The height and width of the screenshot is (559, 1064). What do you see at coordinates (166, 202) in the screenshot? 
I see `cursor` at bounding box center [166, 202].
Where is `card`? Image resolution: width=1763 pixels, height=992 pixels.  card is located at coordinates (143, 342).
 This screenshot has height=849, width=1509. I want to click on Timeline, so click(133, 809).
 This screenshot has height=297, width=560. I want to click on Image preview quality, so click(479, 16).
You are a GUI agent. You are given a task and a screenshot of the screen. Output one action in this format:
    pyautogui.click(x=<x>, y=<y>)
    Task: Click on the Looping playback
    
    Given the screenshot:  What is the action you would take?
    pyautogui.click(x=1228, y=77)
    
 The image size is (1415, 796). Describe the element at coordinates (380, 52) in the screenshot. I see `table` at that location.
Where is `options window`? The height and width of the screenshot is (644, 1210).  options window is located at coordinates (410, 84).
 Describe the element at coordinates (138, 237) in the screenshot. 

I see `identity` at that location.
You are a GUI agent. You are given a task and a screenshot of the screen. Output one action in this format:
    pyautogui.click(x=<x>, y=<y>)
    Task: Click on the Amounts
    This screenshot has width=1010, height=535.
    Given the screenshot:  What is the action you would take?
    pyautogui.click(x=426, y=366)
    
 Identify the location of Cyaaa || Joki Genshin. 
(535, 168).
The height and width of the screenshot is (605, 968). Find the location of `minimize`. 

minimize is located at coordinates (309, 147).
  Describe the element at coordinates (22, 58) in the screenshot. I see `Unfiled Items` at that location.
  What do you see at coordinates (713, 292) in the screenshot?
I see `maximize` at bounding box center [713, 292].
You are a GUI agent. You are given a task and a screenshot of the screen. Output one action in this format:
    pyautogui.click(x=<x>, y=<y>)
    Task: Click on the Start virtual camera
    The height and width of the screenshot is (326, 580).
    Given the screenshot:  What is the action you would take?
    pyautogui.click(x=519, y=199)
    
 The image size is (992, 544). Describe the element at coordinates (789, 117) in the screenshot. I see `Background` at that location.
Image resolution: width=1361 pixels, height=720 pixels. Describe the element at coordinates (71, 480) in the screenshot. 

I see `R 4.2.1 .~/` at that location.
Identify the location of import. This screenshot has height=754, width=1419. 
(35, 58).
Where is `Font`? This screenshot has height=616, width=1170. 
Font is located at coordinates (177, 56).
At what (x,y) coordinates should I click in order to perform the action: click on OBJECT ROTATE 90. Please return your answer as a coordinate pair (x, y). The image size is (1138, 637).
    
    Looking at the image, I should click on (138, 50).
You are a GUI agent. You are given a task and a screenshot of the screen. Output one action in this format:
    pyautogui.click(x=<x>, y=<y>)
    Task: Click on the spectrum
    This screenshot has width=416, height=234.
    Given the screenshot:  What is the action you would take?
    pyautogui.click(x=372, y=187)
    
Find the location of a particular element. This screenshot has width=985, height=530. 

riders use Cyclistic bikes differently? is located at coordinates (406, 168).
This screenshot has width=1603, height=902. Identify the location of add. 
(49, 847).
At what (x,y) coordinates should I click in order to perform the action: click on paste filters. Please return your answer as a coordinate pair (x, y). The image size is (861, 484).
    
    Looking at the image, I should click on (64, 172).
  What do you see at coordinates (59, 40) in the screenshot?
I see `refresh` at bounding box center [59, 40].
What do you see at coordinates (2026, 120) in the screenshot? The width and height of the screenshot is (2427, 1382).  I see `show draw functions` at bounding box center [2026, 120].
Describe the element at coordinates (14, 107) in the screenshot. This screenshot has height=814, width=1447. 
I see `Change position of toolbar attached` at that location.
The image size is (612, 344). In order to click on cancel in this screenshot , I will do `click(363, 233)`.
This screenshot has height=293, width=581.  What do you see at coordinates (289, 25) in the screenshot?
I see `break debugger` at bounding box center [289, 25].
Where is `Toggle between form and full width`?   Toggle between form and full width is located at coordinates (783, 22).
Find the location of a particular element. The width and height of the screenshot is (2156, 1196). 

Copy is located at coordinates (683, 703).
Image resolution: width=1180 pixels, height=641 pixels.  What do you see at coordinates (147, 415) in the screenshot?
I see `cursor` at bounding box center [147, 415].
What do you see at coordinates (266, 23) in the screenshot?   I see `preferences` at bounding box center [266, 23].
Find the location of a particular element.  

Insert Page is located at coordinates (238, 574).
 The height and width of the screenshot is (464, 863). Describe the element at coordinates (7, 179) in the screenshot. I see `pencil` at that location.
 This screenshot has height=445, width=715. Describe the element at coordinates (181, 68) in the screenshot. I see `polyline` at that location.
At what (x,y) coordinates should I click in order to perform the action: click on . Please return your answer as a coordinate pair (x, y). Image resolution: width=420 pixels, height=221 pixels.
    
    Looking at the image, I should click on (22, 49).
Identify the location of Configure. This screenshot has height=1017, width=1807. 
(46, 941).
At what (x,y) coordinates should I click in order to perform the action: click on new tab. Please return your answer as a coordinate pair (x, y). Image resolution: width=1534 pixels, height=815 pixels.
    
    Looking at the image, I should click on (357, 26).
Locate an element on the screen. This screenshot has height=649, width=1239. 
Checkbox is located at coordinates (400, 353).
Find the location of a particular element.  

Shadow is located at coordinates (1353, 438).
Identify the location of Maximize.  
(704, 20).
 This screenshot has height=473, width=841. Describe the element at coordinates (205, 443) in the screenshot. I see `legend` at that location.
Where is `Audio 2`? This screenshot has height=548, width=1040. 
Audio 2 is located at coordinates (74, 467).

- **To do**
Retype every line of the items exactly, from the line containing "What do you see at coordinates (713, 292)" down through the line containing "The image size is (992, 544).", and include both of those lines.

- **Solution below**
  What do you see at coordinates (713, 292) in the screenshot?
I see `maximize` at bounding box center [713, 292].
You are a GUI agent. You are given a task and a screenshot of the screen. Output one action in this format:
    pyautogui.click(x=<x>, y=<y>)
    Task: Click on the Start virtual camera
    The height and width of the screenshot is (326, 580).
    Given the screenshot:  What is the action you would take?
    pyautogui.click(x=519, y=199)
    
 The image size is (992, 544). Describe the element at coordinates (789, 117) in the screenshot. I see `Background` at that location.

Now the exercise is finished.